Bütün insanlar aynı değildir. Bazıları üretmeyi, bazıları
tüketmeyi sever. Bazı insanlar çalışkandır, bazıları da dinlenmeyi
tercih eder. Bu farklar tabii ki bizi yönetenler ve devlet
sorumluları söz konusu olduğu zaman önem kazanıyor.
Çalışmayı sevmeyen bir devlet görevlisi, devleti de aşağı çeker.
Dün Cumhurbaşkanı Erdoğan'ın 19 Eylül'de Amerika
Birleşik Devletleri'ne gideceği açıklandı.

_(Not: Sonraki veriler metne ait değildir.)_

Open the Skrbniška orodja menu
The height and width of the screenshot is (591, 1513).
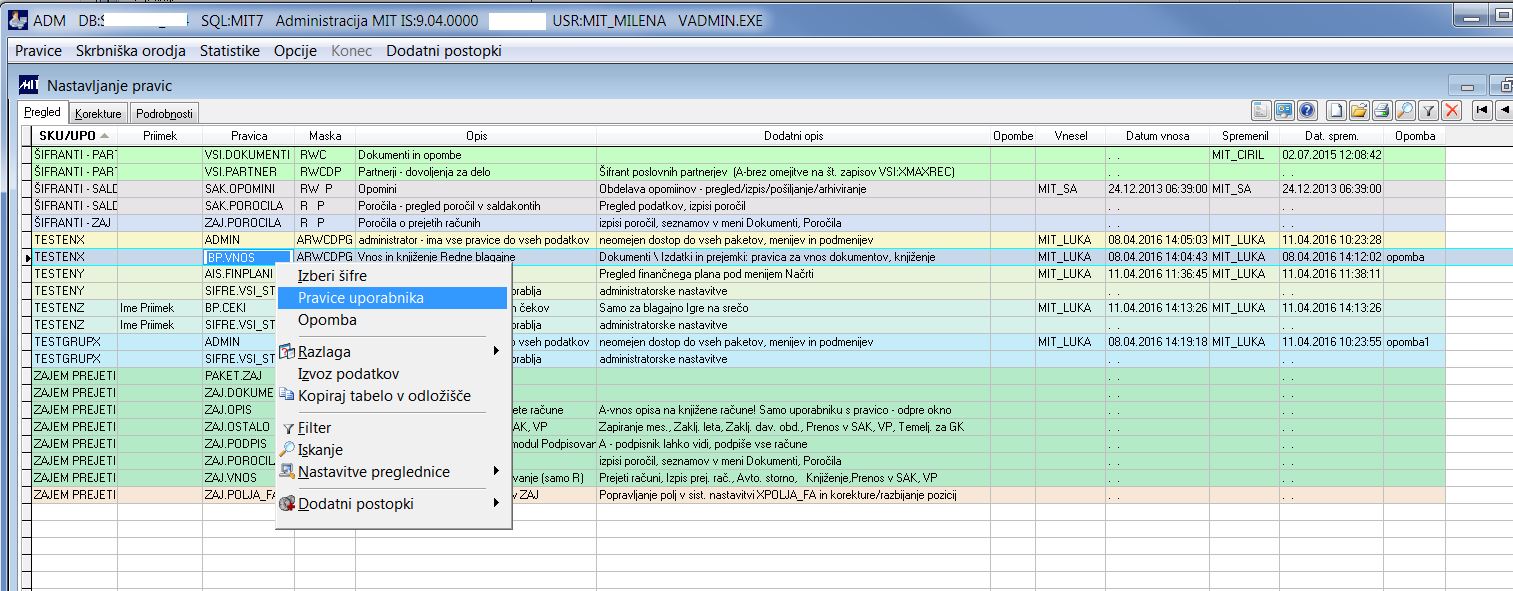(x=130, y=51)
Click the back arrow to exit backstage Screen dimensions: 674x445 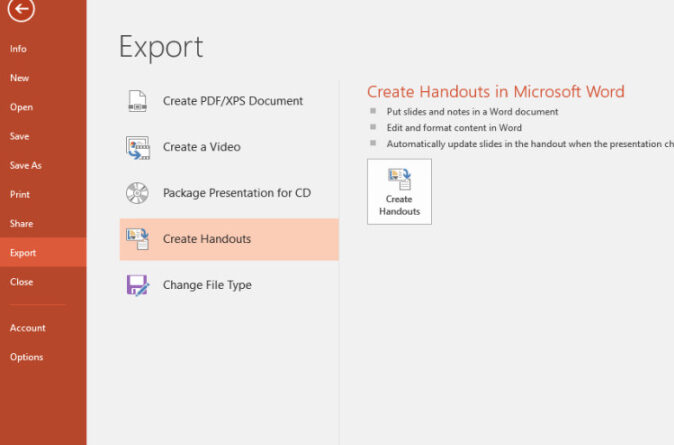pos(23,10)
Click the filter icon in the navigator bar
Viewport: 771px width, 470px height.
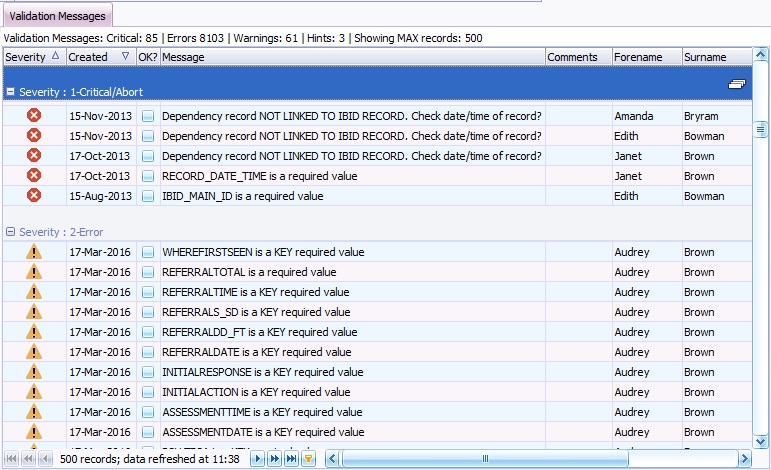click(309, 459)
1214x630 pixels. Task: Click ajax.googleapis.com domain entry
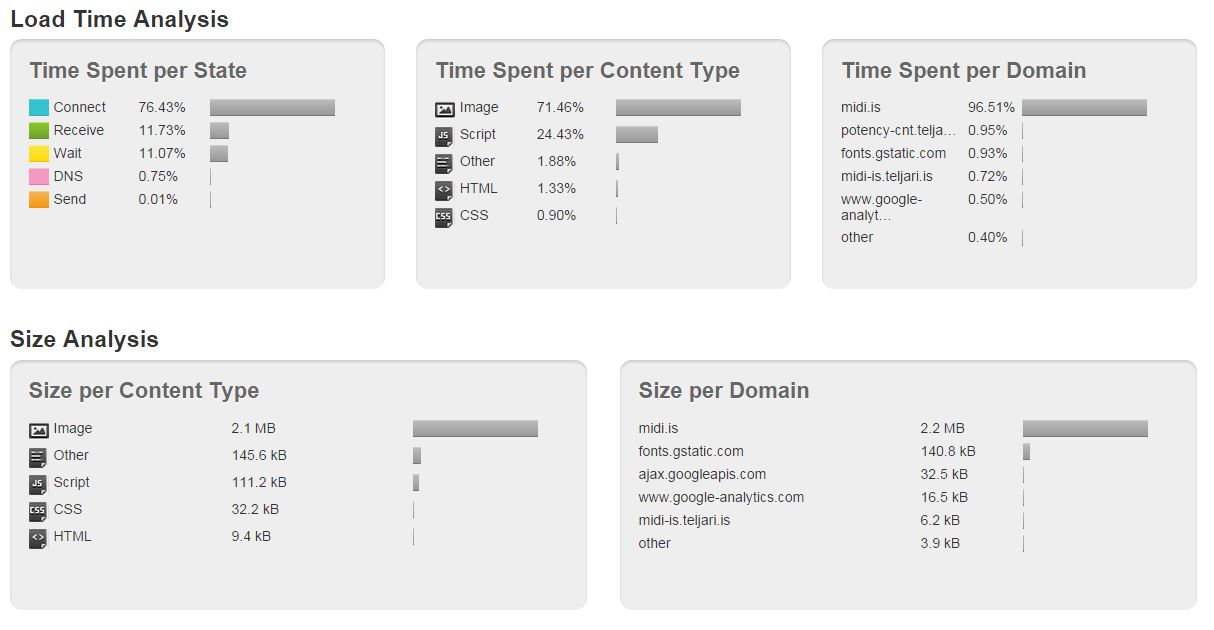[702, 474]
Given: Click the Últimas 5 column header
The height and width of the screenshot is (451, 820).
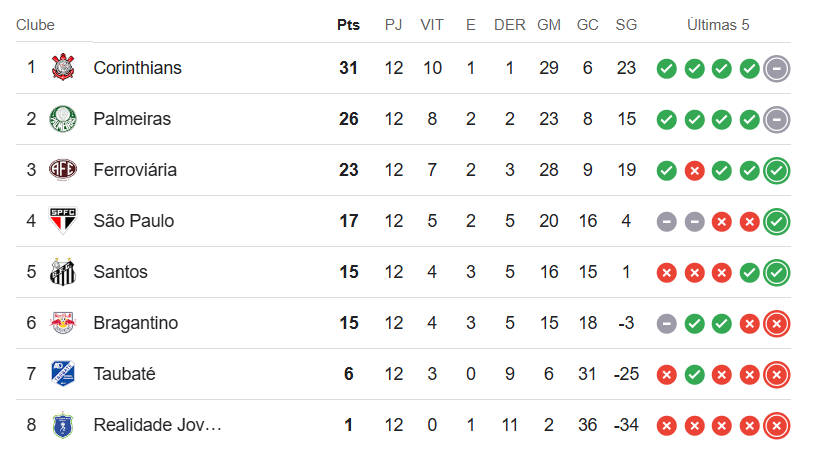Looking at the screenshot, I should (x=718, y=25).
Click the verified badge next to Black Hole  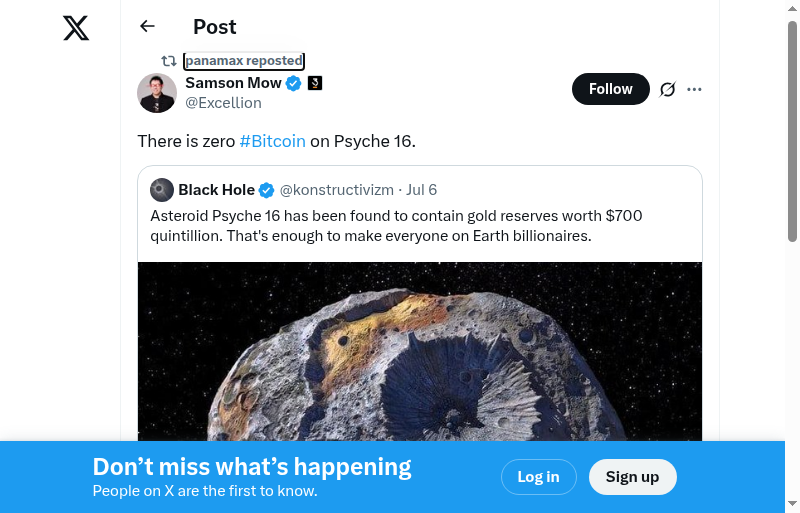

Erdoğan burada hem Birleşmiş Milletler Genel
Kurulu'nda konuşacak, hem diğer devlet temsilcileriyle ikili
görüşmelerde bulunacak, hem de inşaatı biten Türkevi'nin açılışını
yapacak.
Baktığınız zaman Erdoğan'ı bazen Rize'de, bazen
İzmir'de, bazen Ankara'da, bazen İran'da, bazen Azerbaycan'da ya da
Karadeniz'de, Akdeniz'de görüyorsunuz. Ve hiç merak etmiyor
musunuz, bu adam yorulmaz mı, uykusu kaç saattir? Ne kadar
dinlenmek iyi gelir, hiç tatil yapmadan ne kadar çalışılabilir?
MÜSTESNA BİR KİŞİLİK
Erdoğan'ın çalışma temposunu düşününce ister
istemez çalışmayı hiç sevmeyen geçmişteki devlet yöneticilerini
hatırlıyoruz. Mesela emekli bir yargıç vardı. Akşam saat 8'den
sonra...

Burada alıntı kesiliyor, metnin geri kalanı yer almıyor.